Some write memoirs for money or attention. Melanie Verwoerd says she has written her autobiography to tell her own story and because of a promise she made to Gerry Ryan to give a true account of their relationship.
But this book was always going to invite a negative reaction and even accusations of unfair profiteering from loyal friends and family of Gerry Ryan.
So why did Verwoerd walk right into that media superstorm by writing it anyway? Is she a glutton for punishment?
One answer surely comes during Gerry Ryan's funeral when, Verwoerd writes: "I felt the deepest despair. I stood at the back. I knew I wasn't part of the ceremony."
Her memoir, When We Dance, is the work of a woman who doesn't want to stand at the back any more.
That's probably why she devotes the first two-thirds of this book to her early life in Africa, hoping, no doubt futilely, that readers don't just skip forward to the bits about Gerry.
The former South African ambassador and Unicef director clearly wants to establish a sense of herself as an intelligent, independent woman in her own right, not merely the consort of a famous man, exploiting his memory on the way to secondary celebrity status.
By the time she meets Ryan, the stage has been set to present the final days she spent with him as a deep and meaningful marriage of minds in its own right too.
In a way, it's a familiar story. Gerry Ryan was with his wife, Morah, for decades and they had five children together.
Any subsequent partner is bound to face a struggle to escape the shadow of the past, and, when death strikes, the first family naturally tends to assert its right of precedence. That has to hurt.
If nothing else, Verwoerd succeeds in showing her time with Gerry as real and loving, documenting in almost trainspotterish detail the hours they spent together, the trips abroad, their joint hopes for the future. "The sharing of ideas became a central part of our relationship . . . we were exactly like a pair of lovesick teenagers," she writes.
At times she becomes almost defiant in her affirmation of their bond.
Autobiography, though, is never neutral. The reader sees only what the subject chooses to show, and if too much is left unsaid then doubts arise. Here the black hole is Ryan's obsession with money. Specifically, the lack of it.
"For weeks he could not eat or sleep properly because of the stress," she writes.
Any true portrait of the man has to disentangle his troubled relationship with money, and where that monthly pay cheque of €30,000 went, but this book pointedly doesn't go there.
Drugs would be one answer, but Ms Verwoerd is adamant that whatever cocaine habit he may have had in the past was all over. She spent hours with him every day; she had access to his phone; she would, she insists, have known.
She makes a convincing case, but again it prompts more questions. What were Gerry Ryan's demons?
Verwoerd admits to still being "aware and cautious of my deep need to protect Gerry", and that's the problem. She constantly seems to be holding back. There may be legal constraints, but, having been ushered in to share so many intimacies, readers cannot be expected to simply turn away discreetly when it suits the author.

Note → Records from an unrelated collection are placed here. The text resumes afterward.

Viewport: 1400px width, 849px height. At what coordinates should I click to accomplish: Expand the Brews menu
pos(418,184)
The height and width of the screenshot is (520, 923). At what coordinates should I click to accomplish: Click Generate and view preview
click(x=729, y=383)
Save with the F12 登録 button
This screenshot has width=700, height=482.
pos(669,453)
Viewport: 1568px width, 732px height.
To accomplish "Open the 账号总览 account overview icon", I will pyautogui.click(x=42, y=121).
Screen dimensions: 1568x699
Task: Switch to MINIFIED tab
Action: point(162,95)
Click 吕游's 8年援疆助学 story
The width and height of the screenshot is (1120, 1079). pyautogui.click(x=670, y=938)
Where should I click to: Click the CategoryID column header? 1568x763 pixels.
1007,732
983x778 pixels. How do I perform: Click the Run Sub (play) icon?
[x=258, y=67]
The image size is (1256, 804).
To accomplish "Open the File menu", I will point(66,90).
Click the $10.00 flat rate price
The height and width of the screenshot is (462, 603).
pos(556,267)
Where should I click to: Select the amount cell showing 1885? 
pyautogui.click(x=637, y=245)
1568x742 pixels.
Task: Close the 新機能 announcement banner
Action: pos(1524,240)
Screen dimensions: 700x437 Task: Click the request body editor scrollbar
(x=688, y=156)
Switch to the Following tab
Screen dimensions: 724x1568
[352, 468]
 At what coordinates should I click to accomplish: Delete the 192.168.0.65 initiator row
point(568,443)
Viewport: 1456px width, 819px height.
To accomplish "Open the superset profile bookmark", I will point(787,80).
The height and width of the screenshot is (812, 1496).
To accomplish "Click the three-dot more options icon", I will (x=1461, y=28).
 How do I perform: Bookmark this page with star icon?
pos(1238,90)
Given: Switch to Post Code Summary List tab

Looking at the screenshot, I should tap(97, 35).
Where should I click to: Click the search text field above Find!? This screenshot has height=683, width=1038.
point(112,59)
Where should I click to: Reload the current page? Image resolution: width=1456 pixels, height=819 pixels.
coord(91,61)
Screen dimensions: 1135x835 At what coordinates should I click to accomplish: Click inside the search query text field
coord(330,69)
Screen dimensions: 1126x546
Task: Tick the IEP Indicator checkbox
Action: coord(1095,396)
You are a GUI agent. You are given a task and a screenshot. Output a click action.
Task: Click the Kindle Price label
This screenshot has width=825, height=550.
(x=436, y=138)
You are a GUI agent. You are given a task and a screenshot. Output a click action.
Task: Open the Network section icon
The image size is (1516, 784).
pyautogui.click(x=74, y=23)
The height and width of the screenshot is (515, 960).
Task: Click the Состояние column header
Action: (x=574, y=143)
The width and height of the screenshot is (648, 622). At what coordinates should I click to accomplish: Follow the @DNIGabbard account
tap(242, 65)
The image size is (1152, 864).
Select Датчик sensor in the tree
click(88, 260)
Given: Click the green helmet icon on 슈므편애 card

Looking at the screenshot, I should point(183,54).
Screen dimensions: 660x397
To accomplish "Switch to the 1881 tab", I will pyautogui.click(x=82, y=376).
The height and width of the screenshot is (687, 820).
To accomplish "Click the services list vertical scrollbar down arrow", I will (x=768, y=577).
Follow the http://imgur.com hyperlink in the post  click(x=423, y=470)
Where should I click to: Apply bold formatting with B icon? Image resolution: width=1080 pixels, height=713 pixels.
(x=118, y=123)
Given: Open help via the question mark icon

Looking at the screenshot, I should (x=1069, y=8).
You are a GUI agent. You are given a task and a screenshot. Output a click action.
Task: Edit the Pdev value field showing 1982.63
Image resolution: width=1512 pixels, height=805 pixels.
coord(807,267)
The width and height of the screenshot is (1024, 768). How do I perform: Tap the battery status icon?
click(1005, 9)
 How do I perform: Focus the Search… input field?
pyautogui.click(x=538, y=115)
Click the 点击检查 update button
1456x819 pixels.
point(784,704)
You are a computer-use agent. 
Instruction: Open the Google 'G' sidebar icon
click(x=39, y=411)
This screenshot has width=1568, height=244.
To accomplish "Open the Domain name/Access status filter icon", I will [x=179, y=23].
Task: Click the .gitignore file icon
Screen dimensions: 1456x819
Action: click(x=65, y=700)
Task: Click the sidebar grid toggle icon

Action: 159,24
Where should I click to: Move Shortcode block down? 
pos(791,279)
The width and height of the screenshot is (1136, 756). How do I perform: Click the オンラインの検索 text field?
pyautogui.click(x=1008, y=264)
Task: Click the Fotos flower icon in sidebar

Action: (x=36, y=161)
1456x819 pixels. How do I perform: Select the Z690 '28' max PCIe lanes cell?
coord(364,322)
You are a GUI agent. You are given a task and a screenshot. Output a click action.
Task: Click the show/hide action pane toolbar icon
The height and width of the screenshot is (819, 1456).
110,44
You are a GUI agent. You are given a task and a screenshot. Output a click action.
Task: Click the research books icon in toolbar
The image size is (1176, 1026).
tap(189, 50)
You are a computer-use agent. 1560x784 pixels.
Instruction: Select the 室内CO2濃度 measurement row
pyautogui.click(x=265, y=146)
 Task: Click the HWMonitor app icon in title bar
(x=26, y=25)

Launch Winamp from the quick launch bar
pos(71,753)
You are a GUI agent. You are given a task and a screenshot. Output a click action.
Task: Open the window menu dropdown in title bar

How did she feel, for example, when his own accountant warned her not to lend money to Ryan? Why did she do it anyway? By the end of his life, she practically seems to have been supporting him.
She must have had thoughts on the matter, but in her desire to champion Ryan's cause she too often allows herself to become a passive observer rather than an active participant.
Only in the aftermath of his death does the book, paradoxically, come alive.
Verwoerd conveys a powerful sense of a woman who finds herself at the edge of her lover's life at the time of his funeral.
It's moving, but in the end this emotional honesty merely highlights the contrasting reticence of her analysis of the man she loved.
There will always be people questioning her motives in writing a memoir like this so soon after the broadcaster's untimely death, but ultimately the book's greatest shortcoming may be tiptoeing too timidly around the legend.
Perhaps Gerry Ryan asked too much when he said: "You must promise me you will talk about me after my death."
That's a huge burden to lay on anyone -- especially when he already had the chance to set the record straight in his own memoir, and didn't take it -- unless you also give them your blessing to tell it as it was.
Even Ryan's closest friends speak vividly of the prickly, complicated man he was. Verwoerd is too easy on that man, and in the process makes it harder on herself.
Which may be why reading in reverse is the right way to approach When We Dance. The real woman is to be found at the start in Africa. The one at the end has become a secondary character in her own life.